Stored data entries:
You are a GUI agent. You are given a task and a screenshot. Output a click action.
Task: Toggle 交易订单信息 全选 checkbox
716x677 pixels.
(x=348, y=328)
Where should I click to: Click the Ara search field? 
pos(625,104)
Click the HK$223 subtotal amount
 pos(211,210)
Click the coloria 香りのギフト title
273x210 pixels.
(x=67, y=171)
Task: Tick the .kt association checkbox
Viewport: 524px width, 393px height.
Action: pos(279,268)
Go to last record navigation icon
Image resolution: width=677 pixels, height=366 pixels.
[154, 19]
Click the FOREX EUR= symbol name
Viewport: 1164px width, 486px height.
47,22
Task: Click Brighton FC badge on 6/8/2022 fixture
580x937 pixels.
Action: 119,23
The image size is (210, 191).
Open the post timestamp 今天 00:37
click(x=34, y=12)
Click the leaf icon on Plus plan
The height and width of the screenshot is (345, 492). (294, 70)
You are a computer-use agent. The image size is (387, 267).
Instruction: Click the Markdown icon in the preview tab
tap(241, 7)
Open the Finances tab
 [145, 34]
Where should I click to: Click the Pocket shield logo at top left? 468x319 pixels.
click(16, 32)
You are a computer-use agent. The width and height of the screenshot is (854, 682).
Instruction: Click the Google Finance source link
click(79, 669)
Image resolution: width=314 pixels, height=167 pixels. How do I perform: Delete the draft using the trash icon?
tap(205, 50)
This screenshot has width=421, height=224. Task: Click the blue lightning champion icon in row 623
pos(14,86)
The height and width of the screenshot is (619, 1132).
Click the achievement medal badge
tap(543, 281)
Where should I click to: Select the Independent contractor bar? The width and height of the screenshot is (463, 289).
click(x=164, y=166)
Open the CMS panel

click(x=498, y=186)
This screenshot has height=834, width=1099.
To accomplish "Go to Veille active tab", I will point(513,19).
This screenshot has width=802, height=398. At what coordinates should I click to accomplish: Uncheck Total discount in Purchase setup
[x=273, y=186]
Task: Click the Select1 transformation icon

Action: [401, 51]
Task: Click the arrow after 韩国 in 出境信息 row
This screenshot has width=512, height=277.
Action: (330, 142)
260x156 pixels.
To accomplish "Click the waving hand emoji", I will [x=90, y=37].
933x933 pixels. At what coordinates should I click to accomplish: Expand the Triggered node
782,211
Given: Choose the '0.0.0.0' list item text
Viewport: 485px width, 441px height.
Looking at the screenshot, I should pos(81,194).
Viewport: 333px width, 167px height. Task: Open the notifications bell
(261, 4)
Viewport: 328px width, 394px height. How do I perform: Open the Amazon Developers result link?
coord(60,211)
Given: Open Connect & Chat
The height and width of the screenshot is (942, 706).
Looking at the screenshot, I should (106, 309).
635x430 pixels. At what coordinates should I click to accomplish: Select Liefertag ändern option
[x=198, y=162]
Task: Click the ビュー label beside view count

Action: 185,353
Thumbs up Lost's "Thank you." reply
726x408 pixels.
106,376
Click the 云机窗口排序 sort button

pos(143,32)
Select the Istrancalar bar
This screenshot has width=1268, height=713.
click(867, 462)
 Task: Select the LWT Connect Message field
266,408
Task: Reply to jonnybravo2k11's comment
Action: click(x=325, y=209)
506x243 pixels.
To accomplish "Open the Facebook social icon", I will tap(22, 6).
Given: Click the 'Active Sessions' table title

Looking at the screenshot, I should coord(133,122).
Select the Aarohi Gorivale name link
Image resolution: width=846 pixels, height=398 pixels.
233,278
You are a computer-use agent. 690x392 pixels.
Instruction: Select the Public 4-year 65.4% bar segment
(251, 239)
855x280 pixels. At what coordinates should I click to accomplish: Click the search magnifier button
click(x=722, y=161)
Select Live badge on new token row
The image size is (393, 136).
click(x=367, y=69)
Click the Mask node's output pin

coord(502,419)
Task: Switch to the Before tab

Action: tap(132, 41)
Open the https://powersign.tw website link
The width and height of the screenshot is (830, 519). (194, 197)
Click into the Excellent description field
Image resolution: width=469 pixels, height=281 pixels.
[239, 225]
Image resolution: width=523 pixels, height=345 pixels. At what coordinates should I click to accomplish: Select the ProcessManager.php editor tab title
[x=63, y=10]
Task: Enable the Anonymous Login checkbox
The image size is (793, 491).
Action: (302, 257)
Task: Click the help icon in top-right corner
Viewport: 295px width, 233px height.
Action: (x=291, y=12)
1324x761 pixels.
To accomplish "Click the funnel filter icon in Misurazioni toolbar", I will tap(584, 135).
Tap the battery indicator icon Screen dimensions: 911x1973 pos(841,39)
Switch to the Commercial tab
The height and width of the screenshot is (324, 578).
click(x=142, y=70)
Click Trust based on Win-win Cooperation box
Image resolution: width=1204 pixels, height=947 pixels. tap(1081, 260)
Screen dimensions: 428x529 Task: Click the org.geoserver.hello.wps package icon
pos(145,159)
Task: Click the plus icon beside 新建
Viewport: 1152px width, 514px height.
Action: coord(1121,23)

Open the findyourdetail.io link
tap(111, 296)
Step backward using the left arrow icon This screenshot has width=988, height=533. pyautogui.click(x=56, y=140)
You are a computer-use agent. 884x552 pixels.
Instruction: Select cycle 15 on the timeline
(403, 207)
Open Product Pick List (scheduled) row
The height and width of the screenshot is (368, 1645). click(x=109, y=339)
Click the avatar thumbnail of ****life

■ **AIM OF THE EXERCISE**
Reproduce all records exactly, without omissions.

■ **RESULT OF THIS EXERCISE**
You are a GUI agent. You are given a task and a screenshot. Output a click action.
Task: Toggle 交易订单信息 全选 checkbox
716x677 pixels.
(x=348, y=328)
Where should I click to: Click the Ara search field? 
pos(625,104)
Click the HK$223 subtotal amount
 pos(211,210)
Click the coloria 香りのギフト title
273x210 pixels.
(x=67, y=171)
Task: Tick the .kt association checkbox
Viewport: 524px width, 393px height.
Action: pos(279,268)
Go to last record navigation icon
Image resolution: width=677 pixels, height=366 pixels.
[154, 19]
Click the FOREX EUR= symbol name
Viewport: 1164px width, 486px height.
47,22
Task: Click Brighton FC badge on 6/8/2022 fixture
580x937 pixels.
Action: 119,23
The image size is (210, 191).
Open the post timestamp 今天 00:37
click(x=34, y=12)
Click the leaf icon on Plus plan
The height and width of the screenshot is (345, 492). (294, 70)
You are a computer-use agent. The image size is (387, 267).
Instruction: Click the Markdown icon in the preview tab
tap(241, 7)
Open the Finances tab
 [145, 34]
Where should I click to: Click the Pocket shield logo at top left? 468x319 pixels.
click(16, 32)
You are a computer-use agent. The width and height of the screenshot is (854, 682).
Instruction: Click the Google Finance source link
click(79, 669)
Image resolution: width=314 pixels, height=167 pixels. How do I perform: Delete the draft using the trash icon?
tap(205, 50)
This screenshot has width=421, height=224. Task: Click the blue lightning champion icon in row 623
pos(14,86)
The height and width of the screenshot is (619, 1132).
Click the achievement medal badge
tap(543, 281)
Where should I click to: Select the Independent contractor bar? The width and height of the screenshot is (463, 289).
click(x=164, y=166)
Open the CMS panel

click(x=498, y=186)
This screenshot has height=834, width=1099.
To accomplish "Go to Veille active tab", I will point(513,19).
This screenshot has width=802, height=398. At what coordinates should I click to accomplish: Uncheck Total discount in Purchase setup
[x=273, y=186]
Task: Click the Select1 transformation icon

Action: [401, 51]
Task: Click the arrow after 韩国 in 出境信息 row
This screenshot has width=512, height=277.
Action: (330, 142)
260x156 pixels.
To accomplish "Click the waving hand emoji", I will [x=90, y=37].
933x933 pixels. At what coordinates should I click to accomplish: Expand the Triggered node
782,211
Given: Choose the '0.0.0.0' list item text
Viewport: 485px width, 441px height.
Looking at the screenshot, I should pos(81,194).
Viewport: 333px width, 167px height. Task: Open the notifications bell
(261, 4)
Viewport: 328px width, 394px height. How do I perform: Open the Amazon Developers result link?
coord(60,211)
Given: Open Connect & Chat
The height and width of the screenshot is (942, 706).
Looking at the screenshot, I should (106, 309).
635x430 pixels. At what coordinates should I click to accomplish: Select Liefertag ändern option
[x=198, y=162]
Task: Click the ビュー label beside view count

Action: 185,353
Thumbs up Lost's "Thank you." reply
726x408 pixels.
106,376
Click the 云机窗口排序 sort button

pos(143,32)
Select the Istrancalar bar
This screenshot has width=1268, height=713.
click(867, 462)
 Task: Select the LWT Connect Message field
266,408
Task: Reply to jonnybravo2k11's comment
Action: click(x=325, y=209)
506x243 pixels.
To accomplish "Open the Facebook social icon", I will tap(22, 6).
Given: Click the 'Active Sessions' table title

Looking at the screenshot, I should coord(133,122).
Select the Aarohi Gorivale name link
Image resolution: width=846 pixels, height=398 pixels.
233,278
You are a computer-use agent. 690x392 pixels.
Instruction: Select the Public 4-year 65.4% bar segment
(251, 239)
855x280 pixels. At what coordinates should I click to accomplish: Click the search magnifier button
click(x=722, y=161)
Select Live badge on new token row
The image size is (393, 136).
click(x=367, y=69)
Click the Mask node's output pin

coord(502,419)
Task: Switch to the Before tab

Action: tap(132, 41)
Open the https://powersign.tw website link
The width and height of the screenshot is (830, 519). (194, 197)
Click into the Excellent description field
Image resolution: width=469 pixels, height=281 pixels.
[239, 225]
Image resolution: width=523 pixels, height=345 pixels. At what coordinates should I click to accomplish: Select the ProcessManager.php editor tab title
[x=63, y=10]
Task: Enable the Anonymous Login checkbox
The image size is (793, 491).
Action: (302, 257)
Task: Click the help icon in top-right corner
Viewport: 295px width, 233px height.
Action: (x=291, y=12)
1324x761 pixels.
To accomplish "Click the funnel filter icon in Misurazioni toolbar", I will tap(584, 135).
Tap the battery indicator icon Screen dimensions: 911x1973 pos(841,39)
Switch to the Commercial tab
The height and width of the screenshot is (324, 578).
click(x=142, y=70)
Click Trust based on Win-win Cooperation box
Image resolution: width=1204 pixels, height=947 pixels. tap(1081, 260)
Screen dimensions: 428x529 Task: Click the org.geoserver.hello.wps package icon
pos(145,159)
Task: Click the plus icon beside 新建
Viewport: 1152px width, 514px height.
Action: coord(1121,23)

Open the findyourdetail.io link
tap(111, 296)
Step backward using the left arrow icon This screenshot has width=988, height=533. pyautogui.click(x=56, y=140)
You are a computer-use agent. 884x552 pixels.
Instruction: Select cycle 15 on the timeline
(403, 207)
Open Product Pick List (scheduled) row
The height and width of the screenshot is (368, 1645). click(x=109, y=339)
Click the avatar thumbnail of ****life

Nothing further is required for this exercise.